Pour ce faire, cela nécessiterait la prise du pouvoir de décision et non pas se contenter de la rente afférente aux strapontins. Mais, sans une vraie machine de conquête électorale, sans la conviction des hommes qui portent le projet et sans une élite qui puisse le réaliser, la tâche serait impossible sauf dans les pays de non-droit où des cabinets de décideurs désignent les dirigeants et les imposent contre la volonté de la majorité.

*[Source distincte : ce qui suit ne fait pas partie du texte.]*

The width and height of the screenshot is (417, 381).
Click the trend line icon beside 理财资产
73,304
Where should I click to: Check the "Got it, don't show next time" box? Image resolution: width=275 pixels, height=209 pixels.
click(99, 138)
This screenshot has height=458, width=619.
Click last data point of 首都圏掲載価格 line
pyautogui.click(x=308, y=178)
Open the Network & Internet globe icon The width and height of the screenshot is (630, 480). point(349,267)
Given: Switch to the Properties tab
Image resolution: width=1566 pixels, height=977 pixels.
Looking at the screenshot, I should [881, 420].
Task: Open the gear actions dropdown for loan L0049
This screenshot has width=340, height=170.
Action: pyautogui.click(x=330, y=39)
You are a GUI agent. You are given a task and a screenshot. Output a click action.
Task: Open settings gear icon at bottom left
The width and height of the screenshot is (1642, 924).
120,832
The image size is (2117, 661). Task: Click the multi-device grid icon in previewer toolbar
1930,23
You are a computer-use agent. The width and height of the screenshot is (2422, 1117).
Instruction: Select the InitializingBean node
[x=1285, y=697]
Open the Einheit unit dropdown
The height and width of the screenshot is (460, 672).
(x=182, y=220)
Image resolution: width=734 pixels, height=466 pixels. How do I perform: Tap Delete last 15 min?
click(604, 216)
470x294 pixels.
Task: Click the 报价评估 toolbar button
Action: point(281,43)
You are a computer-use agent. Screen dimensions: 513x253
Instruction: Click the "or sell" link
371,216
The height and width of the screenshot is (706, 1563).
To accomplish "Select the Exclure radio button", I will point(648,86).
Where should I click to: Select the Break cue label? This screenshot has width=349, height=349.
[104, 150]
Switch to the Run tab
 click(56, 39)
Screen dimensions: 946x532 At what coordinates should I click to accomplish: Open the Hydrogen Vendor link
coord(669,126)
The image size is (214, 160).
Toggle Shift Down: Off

Ces dirigeants mal-élus traîneront longtemps leur illégitimité derrière eux, jusqu'à ce qu'ils l'arriment à des puissances étrangères pour acheter leur légalité et l'infliger à leurs peuples. L'exemple de ces pays tombés en lambeaux suite à des « printemps noirs » en est la parfaite illustration. Un pays n'est immunisé contre la mainmise des puissances étrangères que quand il est fort de l'intérieur.

En Algérie, on arrive à la fin d'une ère, celle de la légitimité historique, une nouvelle s'ouvrira sans doute. Alors, il reste à ceux qui pourraient prendre leur responsabilité et plus particulièrement les quadragénaires, et les jeunes nés dans les années 80 et 90 de ne plus rester en marge d'un processus qui s'enclenchera inévitablement demain. L'écriture d'une nouvelle page de l'histoire de ce pays devrait se faire en grande partie par eux, parce qu'ils sont en adéquation avec leur temps, le temps des réseaux sociaux, le temps des lanceurs d'alertes, le temps d'Aléxis Tsípras, de Matteo Renzi, de Justin Trudeau...Car comme disait quelqu'un : « Chaque génération, sans doute, se croit vouée à refaire le monde». Celle d'aujourd'hui, majoritaire et armée de savoir, le pourra-t-elle ? Oui, en osant et en s'impliquant pour ne pas laisser le vide à l'opportunisme, à l'immobilisme et à la médiocrité qui se sont étalés en semant les graines du délitement dans la société. La nôtre sait qu'elle ne le fera pas, car elle est depuis longtemps cryogénisée dans des rêves sans fin.